Instructions to follow. Would you retype, word for word, the line with "Click the Log Time column sort arrow" and each line after it to the end of the entries below, leaving the pictures out?

Information shown.

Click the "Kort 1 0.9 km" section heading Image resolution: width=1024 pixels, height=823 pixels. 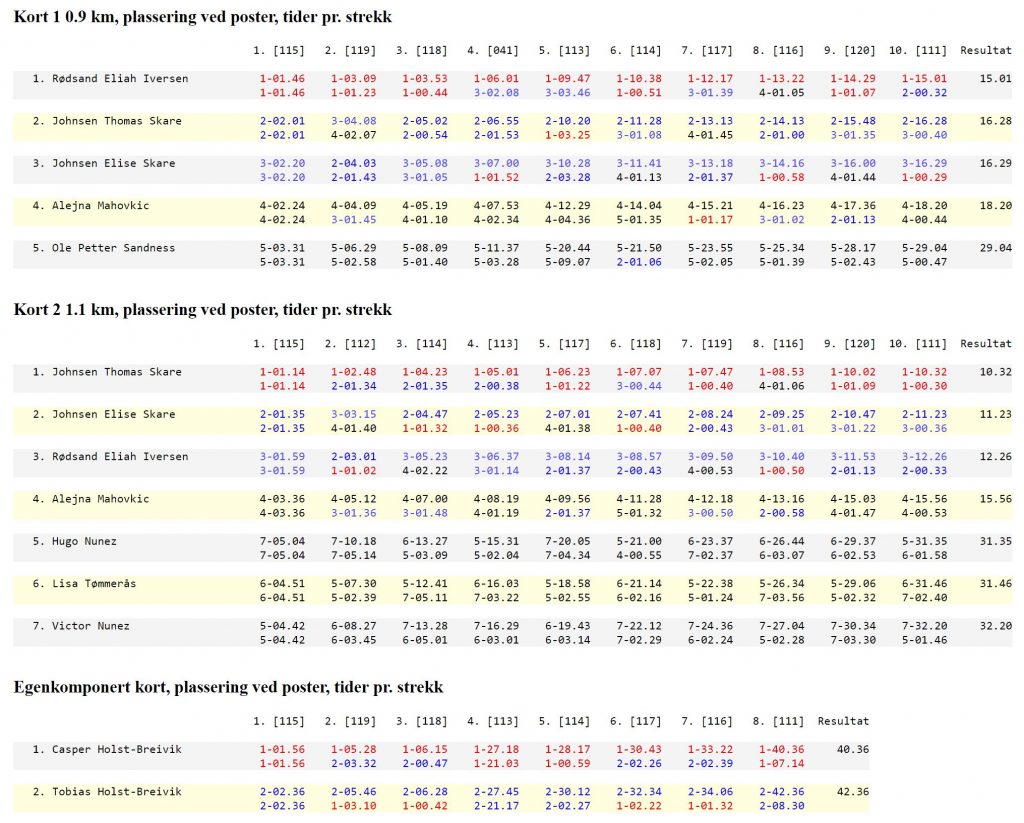click(x=202, y=17)
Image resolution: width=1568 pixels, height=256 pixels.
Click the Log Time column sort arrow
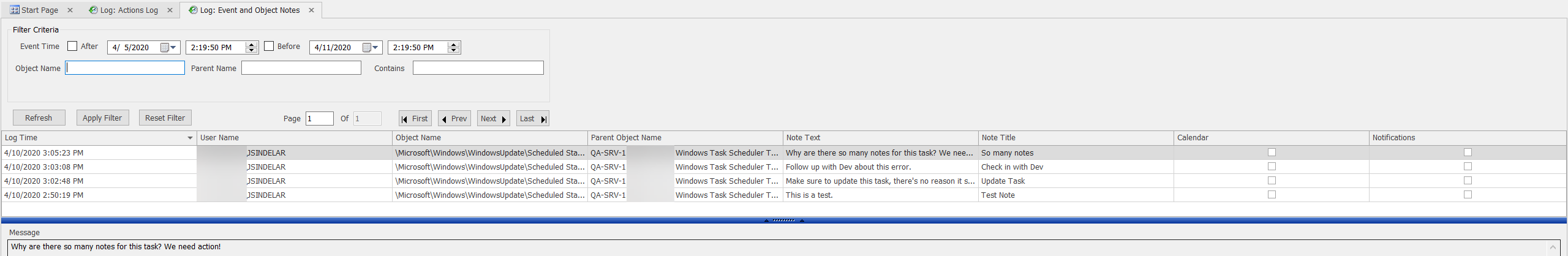click(x=190, y=138)
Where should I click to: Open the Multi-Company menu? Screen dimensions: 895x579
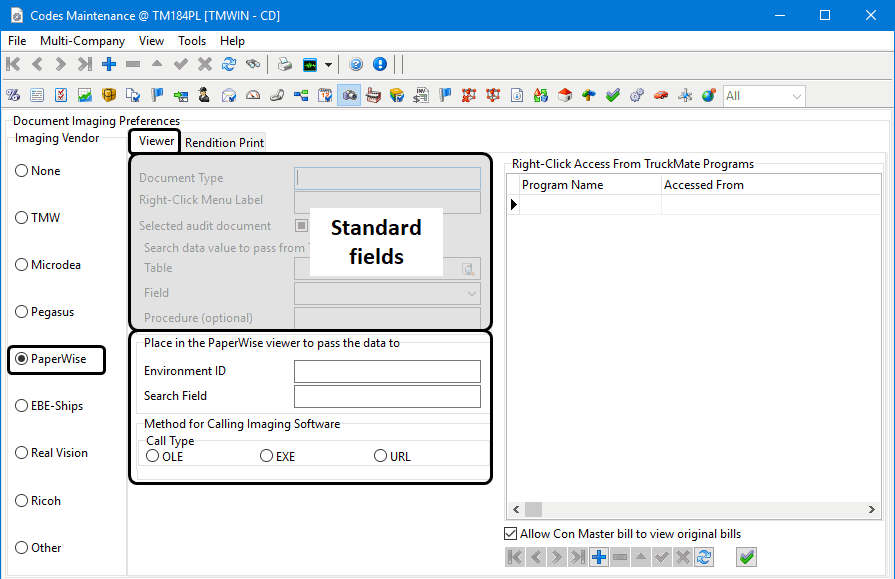82,41
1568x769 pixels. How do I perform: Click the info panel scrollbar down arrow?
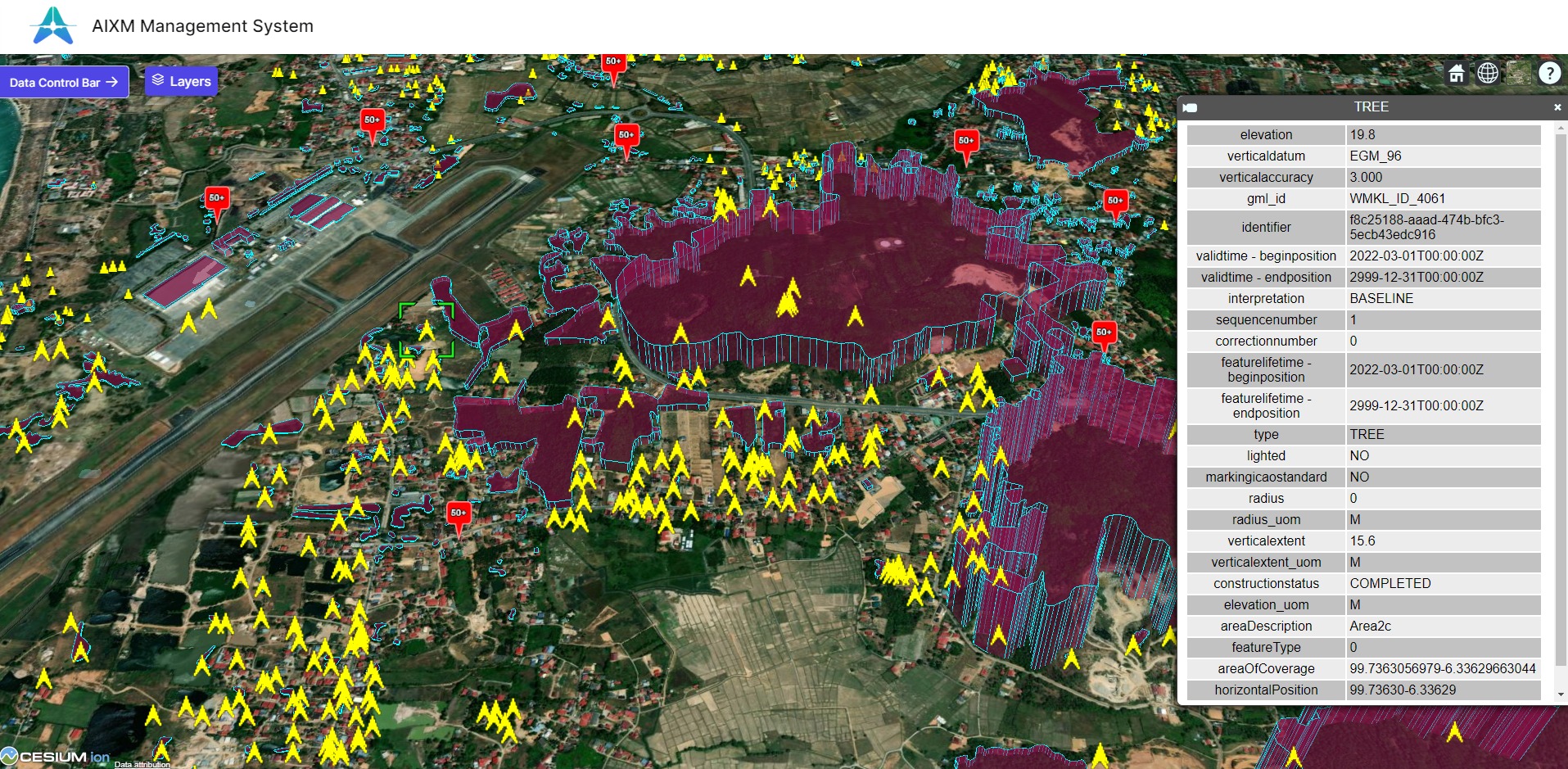(1561, 694)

Solved exercise.
Click the Log Time column sort arrow
click(x=190, y=138)
Where should I click to: Open the Multi-Company menu? Screen dimensions: 895x579
82,41
1568x769 pixels. How do I perform: Click the info panel scrollbar down arrow?
(1561, 694)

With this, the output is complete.